-- Brief --
The answer must be a single number: how many lines in the entries hold the string "each".

-- Source data --
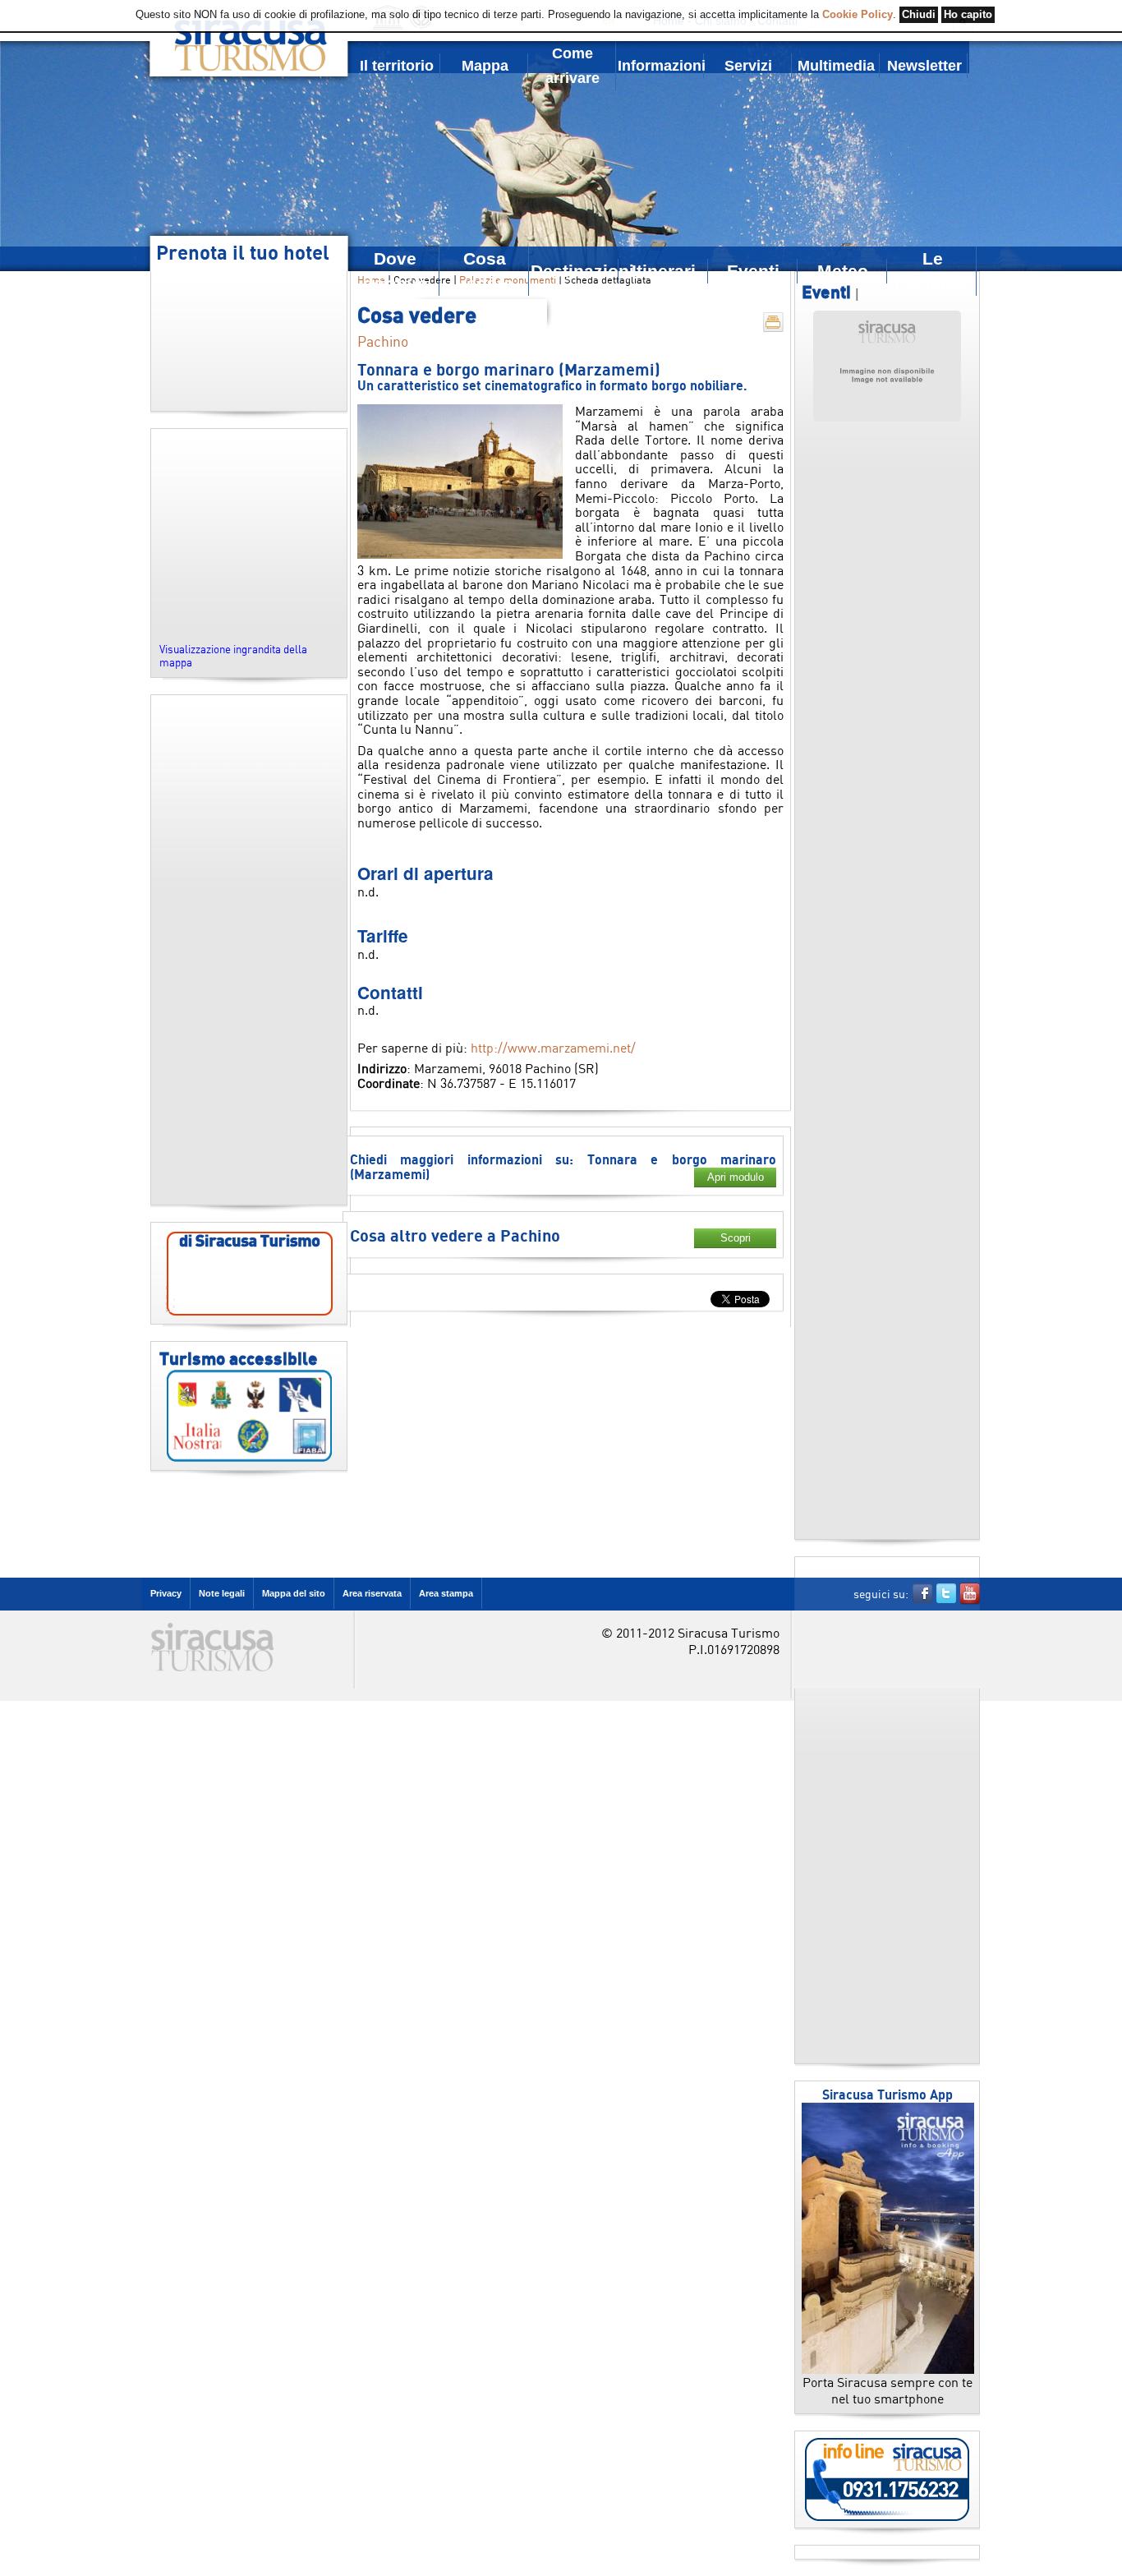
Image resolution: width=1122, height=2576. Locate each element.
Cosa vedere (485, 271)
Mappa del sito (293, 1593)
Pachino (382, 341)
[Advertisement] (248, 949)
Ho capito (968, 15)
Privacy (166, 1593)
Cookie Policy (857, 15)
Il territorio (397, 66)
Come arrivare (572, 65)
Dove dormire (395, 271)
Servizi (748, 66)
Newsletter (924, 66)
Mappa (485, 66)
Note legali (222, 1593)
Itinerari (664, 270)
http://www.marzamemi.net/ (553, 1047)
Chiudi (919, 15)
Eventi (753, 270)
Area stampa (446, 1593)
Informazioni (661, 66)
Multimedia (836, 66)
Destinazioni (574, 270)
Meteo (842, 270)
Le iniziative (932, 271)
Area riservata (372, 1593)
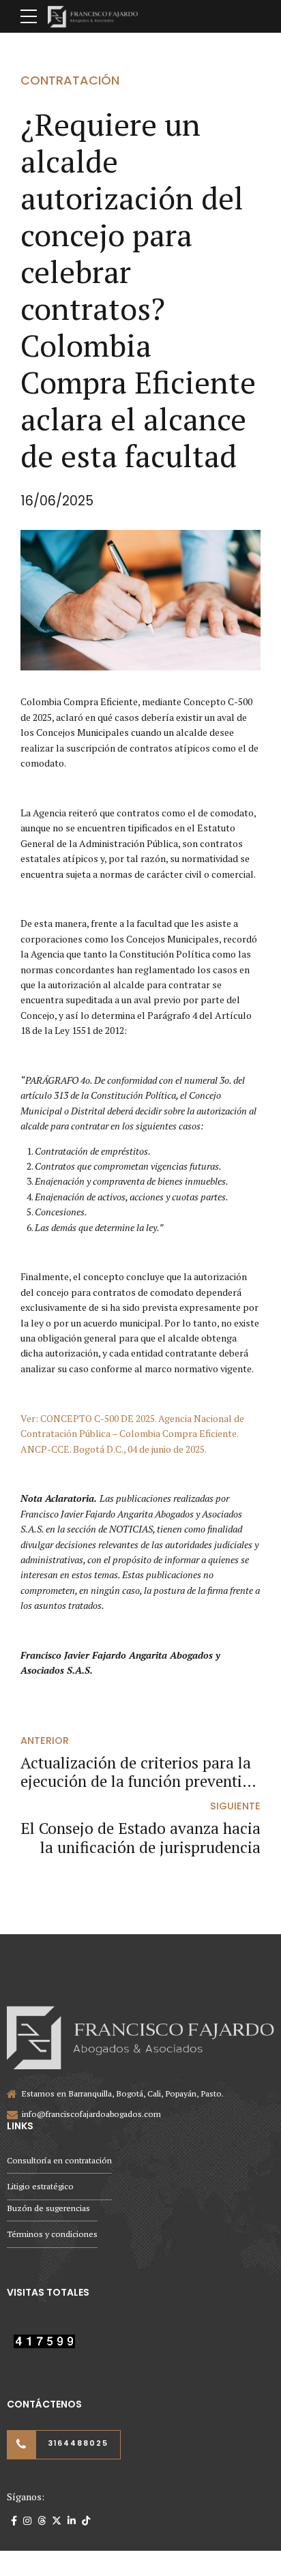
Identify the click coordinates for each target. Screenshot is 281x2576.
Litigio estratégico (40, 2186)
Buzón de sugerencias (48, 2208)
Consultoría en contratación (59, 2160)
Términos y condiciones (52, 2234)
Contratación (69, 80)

-- Task answer --
2